*Exercise aim*. Your task is to reproduce, exactly and only, the lines running from the line containing "Screen dimensions: 750x546" to the end of the data below, both included.

*Working data*.
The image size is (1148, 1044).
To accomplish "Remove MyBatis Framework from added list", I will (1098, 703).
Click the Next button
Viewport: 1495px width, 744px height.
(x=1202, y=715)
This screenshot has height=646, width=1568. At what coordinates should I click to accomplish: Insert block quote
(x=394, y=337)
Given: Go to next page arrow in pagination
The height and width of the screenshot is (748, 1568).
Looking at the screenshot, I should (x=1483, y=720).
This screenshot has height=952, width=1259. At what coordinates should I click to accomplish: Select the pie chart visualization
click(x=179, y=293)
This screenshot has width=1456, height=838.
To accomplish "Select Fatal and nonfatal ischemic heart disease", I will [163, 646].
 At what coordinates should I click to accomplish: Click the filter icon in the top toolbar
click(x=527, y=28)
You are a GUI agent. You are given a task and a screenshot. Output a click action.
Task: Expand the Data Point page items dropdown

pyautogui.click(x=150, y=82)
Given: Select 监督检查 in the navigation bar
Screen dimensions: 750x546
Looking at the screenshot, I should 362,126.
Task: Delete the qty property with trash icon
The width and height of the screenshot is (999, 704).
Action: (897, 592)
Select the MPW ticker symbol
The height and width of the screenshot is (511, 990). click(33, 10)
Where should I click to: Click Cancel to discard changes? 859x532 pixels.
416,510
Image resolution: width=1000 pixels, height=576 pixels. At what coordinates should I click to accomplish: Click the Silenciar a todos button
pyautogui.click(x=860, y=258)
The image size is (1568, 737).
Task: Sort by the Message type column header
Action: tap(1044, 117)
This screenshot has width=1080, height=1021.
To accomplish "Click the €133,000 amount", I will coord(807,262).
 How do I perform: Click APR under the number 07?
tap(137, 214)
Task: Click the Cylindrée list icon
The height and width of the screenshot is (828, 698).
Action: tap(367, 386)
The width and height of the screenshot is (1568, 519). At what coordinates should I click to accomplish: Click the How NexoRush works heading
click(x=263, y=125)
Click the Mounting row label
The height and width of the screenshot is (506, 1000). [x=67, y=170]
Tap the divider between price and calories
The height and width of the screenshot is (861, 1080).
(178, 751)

*Response below*.
Screen dimensions: 750x546
Looking at the screenshot, I should 362,126.
Task: Delete the qty property with trash icon
The width and height of the screenshot is (999, 704).
Action: (897, 592)
Select the MPW ticker symbol
The height and width of the screenshot is (511, 990). click(33, 10)
Where should I click to: Click Cancel to discard changes? 859x532 pixels.
416,510
Image resolution: width=1000 pixels, height=576 pixels. At what coordinates should I click to accomplish: Click the Silenciar a todos button
pyautogui.click(x=860, y=258)
The image size is (1568, 737).
Task: Sort by the Message type column header
Action: tap(1044, 117)
This screenshot has width=1080, height=1021.
To accomplish "Click the €133,000 amount", I will coord(807,262).
 How do I perform: Click APR under the number 07?
tap(137, 214)
Task: Click the Cylindrée list icon
The height and width of the screenshot is (828, 698).
Action: tap(367, 386)
The width and height of the screenshot is (1568, 519). At what coordinates should I click to accomplish: Click the How NexoRush works heading
click(x=263, y=125)
Click the Mounting row label
The height and width of the screenshot is (506, 1000). [x=67, y=170]
Tap the divider between price and calories
The height and width of the screenshot is (861, 1080).
(178, 751)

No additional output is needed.